J’avais été à cette occasion invité à prendre la Diffa (repas des hôtes) et l’hospitalité pour la nuit chez Bou-Alem-Bel-Haoussin, cheik de la tribu des Bou-Hallouan, en territoire civil. Comme je me rendais auprès de mon hôte, entre huit et neuf heures, les gens de mon escorte aperçurent dans la brousse un homme entièrement nu, tenant à la main un bâton noueux et ayant un poignard dans une gaine de cuir attachée par une corde autour de la taille, il chercha à fuir, mais la broussaille rare et courte ne favorisait pas son évasion, et il fut bientôt rattrapé par un gendarme. C’était Un grand garçon d’une vingtaine d’années, d’un visage ouvert, qui, n’eût été son attirail Suspect, n’offrait ni les allures, ni l’apparence d’un malfaiteur. « Que fais-tu ici à pareille heure et où vas-tu ? — Je me promène. — Pourquoi n’as-tu pas tes vêtements ? — Mon burnous était plein de puces.
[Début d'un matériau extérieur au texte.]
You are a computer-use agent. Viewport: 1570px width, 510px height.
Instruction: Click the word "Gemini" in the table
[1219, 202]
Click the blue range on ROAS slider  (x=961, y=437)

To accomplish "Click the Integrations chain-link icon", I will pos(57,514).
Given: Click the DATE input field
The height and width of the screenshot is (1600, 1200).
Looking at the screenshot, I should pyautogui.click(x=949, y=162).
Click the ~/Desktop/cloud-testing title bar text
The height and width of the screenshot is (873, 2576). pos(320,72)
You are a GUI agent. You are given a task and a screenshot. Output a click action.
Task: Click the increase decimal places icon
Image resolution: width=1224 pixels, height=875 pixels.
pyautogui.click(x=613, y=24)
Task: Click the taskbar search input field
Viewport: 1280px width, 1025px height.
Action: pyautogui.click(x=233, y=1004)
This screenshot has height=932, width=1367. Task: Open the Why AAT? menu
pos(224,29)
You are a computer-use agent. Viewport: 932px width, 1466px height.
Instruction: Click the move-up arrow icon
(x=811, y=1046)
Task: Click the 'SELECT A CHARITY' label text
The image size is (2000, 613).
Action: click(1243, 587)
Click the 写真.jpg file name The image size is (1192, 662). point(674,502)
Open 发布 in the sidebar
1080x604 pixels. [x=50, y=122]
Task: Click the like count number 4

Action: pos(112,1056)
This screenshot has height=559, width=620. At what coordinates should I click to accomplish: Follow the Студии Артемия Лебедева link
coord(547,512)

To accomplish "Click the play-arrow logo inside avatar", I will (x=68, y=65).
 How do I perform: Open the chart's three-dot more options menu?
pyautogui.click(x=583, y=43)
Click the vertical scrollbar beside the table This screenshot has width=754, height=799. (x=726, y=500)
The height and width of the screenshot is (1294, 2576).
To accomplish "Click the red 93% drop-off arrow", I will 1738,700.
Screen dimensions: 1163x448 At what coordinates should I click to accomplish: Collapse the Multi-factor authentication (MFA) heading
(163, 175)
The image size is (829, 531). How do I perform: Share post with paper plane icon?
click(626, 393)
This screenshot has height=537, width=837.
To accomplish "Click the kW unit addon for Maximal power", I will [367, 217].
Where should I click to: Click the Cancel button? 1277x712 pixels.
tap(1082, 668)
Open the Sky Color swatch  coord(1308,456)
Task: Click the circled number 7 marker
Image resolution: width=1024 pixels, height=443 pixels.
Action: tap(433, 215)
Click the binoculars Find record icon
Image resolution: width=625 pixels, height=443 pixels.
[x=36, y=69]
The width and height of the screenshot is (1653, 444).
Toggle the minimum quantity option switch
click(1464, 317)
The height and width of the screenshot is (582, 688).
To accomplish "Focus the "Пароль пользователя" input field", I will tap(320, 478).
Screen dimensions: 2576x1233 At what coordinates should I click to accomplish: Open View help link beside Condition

Cette vermine très incommode, mais que la religion nous défend de tuer, trouve sa vie à terre et abandonne notre linge quand nous n’y sommes plus dedans, j’ai laissé mon burnous, mon haïck et mon zéroual sur un buisson, où je les reprendrai demain matin purgés de ces désagréables insectes. — Mais pourquoi ce bâton et ce couteau ? — par crainte des malfaiteurs. — Tu ne pouvais cependant tenter leur cupidité n’ayant sur toi ni bourse ni un objet de valeur quelconque. — Ne m’exposais-je pas tout aussi bien à rencontrer un fou, et sait-on ce qui peut passer par la tète d’un individu qu’on trouve sur son chemin ? » Il avait réponse à tout, mais je terminai là un dialogue qu’il était inutile de prolonger, et je l’emmenai avec nous. Bou-Alem ne le connaissait pas, mais il lui parut à première vue un amoureux allant à quelque rendez-vous galant et pas du tout un malfaiteur. Il essaya de le confesser, ce fut en vain.

En de telles aventures, le galant se fait d’ordinaire accompagner à distance par un ami, un confident discret et sûr, pour lequel il n’a pas de secret, ce que les indigènes appellent un frère de choix, qui le suit de manière à pouvoir au besoin lui porter secours, ou du moins s’assurer de son sort. Les cavaliers du cheik avaient en effet vu un arabe sur la piste du premier, se tenant assez loin, mais à portée du regard et de la voix, avançant avec précaution et faisant effort pour se dissimuler. Sur l’ordre de Bou-Alem, ils coupèrent la route au guetteur, se rabattirent sur lui et l’enfermèrent dans un cercle où il se laissa prendre sans résistance.

C’était également un tout jeune homme, et vêtu comme les gens aisés.

Bou-Alem le reconnut pour le fils d’un de ses amis, qui habitait la tribu des Beni-Menasset. Il l’interrogea et en obtint sans peine des aveux. C’était bien un amoureux que nous avions arrêté dans ses projets. Rien ne fut révélé quant au lieu du rendez-vous et à la personne qu’il allait y rejoindre. Le cheik le chapitra et se chargea de le reconduire à ses parents.